=== WHAT IS REQUIRED ===
Of all the lines below, output only those starting at the one with "Where should I click to: Open" and ending at the one with "Launch Doctor Marburg from the desktop", both ends included, exactly as written.

=== Stored entries ===
================================

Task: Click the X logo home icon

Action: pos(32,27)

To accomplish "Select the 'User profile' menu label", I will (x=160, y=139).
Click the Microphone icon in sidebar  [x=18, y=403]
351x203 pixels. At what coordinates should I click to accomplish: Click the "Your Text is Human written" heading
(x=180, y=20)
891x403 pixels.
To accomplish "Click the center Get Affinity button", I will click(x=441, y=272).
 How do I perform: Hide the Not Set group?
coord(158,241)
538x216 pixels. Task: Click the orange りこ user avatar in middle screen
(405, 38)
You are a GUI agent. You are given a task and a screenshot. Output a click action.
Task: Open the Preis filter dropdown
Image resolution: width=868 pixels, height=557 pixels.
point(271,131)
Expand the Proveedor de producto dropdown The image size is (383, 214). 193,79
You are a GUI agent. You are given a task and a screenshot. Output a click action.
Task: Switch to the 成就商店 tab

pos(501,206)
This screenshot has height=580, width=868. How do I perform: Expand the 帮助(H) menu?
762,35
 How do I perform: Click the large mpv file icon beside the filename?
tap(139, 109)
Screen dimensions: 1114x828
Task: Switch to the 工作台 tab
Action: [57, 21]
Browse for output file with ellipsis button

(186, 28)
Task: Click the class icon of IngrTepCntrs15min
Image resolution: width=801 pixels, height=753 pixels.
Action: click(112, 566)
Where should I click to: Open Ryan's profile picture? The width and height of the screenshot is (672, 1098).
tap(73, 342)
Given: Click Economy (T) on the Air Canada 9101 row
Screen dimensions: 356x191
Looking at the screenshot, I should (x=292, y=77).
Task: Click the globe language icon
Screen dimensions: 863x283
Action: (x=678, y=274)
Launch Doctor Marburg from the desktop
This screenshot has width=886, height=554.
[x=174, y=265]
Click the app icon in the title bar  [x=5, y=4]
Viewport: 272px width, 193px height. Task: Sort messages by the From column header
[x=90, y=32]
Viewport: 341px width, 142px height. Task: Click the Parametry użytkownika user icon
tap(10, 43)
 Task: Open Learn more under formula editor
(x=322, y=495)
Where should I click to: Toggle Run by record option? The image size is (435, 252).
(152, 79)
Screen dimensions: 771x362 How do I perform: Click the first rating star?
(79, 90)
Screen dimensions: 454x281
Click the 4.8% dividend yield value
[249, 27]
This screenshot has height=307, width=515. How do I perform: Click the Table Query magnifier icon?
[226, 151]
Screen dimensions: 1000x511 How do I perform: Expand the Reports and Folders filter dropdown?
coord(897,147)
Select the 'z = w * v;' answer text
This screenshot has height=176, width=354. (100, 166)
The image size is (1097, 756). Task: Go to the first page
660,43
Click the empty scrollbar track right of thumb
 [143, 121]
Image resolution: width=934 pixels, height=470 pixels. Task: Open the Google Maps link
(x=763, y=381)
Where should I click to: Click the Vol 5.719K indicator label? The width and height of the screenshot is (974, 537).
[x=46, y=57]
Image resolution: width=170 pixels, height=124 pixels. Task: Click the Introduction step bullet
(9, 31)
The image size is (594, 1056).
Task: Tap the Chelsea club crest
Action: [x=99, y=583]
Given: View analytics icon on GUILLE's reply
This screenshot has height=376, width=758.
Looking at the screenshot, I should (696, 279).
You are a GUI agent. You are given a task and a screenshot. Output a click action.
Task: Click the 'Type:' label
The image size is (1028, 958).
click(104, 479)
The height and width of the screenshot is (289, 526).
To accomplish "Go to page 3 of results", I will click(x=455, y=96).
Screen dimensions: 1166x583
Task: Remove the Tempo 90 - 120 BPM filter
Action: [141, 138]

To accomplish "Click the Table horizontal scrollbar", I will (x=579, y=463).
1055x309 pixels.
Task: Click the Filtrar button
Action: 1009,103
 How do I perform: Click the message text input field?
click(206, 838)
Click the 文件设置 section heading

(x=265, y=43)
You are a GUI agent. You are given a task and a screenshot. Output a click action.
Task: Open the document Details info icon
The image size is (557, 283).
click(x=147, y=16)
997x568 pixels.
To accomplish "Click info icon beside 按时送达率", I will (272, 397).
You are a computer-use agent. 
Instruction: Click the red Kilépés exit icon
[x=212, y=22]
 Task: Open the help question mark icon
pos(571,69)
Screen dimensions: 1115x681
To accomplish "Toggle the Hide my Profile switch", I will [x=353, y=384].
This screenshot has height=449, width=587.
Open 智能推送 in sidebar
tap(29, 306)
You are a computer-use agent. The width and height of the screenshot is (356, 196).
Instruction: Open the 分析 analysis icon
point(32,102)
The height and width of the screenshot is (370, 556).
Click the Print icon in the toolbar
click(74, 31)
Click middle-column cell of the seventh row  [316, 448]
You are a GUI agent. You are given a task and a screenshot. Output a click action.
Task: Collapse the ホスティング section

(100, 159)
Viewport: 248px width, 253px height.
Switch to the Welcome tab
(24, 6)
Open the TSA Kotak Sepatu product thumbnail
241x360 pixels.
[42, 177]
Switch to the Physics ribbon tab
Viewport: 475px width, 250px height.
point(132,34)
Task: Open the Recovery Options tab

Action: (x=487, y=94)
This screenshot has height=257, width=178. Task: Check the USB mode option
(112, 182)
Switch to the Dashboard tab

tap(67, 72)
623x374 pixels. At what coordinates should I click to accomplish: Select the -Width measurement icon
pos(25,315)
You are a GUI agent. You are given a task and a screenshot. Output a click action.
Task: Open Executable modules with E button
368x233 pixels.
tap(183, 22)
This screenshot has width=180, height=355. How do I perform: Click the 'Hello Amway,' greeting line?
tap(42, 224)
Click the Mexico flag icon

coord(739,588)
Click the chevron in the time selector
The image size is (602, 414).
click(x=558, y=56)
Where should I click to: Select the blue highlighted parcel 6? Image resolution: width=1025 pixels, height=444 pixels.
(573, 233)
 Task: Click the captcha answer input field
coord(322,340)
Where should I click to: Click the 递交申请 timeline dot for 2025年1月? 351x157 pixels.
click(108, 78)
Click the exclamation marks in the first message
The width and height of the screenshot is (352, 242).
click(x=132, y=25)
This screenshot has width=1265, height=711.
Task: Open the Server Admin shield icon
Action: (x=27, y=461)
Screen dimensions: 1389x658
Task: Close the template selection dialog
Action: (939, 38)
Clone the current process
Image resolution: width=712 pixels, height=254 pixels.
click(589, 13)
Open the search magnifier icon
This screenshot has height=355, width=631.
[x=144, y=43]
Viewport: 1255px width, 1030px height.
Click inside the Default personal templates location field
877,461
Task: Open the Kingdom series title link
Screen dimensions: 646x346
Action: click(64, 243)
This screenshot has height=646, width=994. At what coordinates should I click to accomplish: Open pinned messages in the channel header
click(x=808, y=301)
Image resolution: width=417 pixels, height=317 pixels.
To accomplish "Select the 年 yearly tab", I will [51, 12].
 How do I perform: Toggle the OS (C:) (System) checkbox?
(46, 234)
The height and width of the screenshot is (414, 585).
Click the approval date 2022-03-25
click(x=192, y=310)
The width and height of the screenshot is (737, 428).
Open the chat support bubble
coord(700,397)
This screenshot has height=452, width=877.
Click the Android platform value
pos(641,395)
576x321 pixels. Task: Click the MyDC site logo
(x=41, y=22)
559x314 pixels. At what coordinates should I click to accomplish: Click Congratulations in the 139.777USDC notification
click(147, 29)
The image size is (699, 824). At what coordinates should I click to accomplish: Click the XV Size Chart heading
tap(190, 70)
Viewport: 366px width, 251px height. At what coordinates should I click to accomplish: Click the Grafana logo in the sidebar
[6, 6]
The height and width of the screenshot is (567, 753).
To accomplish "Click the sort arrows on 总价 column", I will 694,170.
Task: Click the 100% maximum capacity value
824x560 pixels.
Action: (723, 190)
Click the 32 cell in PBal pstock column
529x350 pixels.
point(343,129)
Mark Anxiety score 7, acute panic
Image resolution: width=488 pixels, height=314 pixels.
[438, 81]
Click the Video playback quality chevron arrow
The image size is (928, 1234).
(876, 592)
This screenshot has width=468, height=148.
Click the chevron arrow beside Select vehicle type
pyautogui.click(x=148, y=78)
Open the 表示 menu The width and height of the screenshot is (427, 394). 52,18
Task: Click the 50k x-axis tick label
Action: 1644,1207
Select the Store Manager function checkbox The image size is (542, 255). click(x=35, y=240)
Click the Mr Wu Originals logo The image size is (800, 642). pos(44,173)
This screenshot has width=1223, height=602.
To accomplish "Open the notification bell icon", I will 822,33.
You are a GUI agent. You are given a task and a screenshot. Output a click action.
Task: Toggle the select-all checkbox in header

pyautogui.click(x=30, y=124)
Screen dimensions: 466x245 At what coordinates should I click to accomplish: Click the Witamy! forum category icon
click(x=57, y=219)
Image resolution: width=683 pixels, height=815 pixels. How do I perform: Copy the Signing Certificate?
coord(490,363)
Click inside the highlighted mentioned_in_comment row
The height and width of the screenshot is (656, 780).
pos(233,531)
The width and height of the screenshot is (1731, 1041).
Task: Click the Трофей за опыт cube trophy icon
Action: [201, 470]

================================

=== RESPONSE TO THE EXERCISE ===
Where should I click to: Open Ryan's profile picture? The width and height of the screenshot is (672, 1098).
tap(73, 342)
Given: Click Economy (T) on the Air Canada 9101 row
Screen dimensions: 356x191
Looking at the screenshot, I should (x=292, y=77).
Task: Click the globe language icon
Screen dimensions: 863x283
Action: (x=678, y=274)
Launch Doctor Marburg from the desktop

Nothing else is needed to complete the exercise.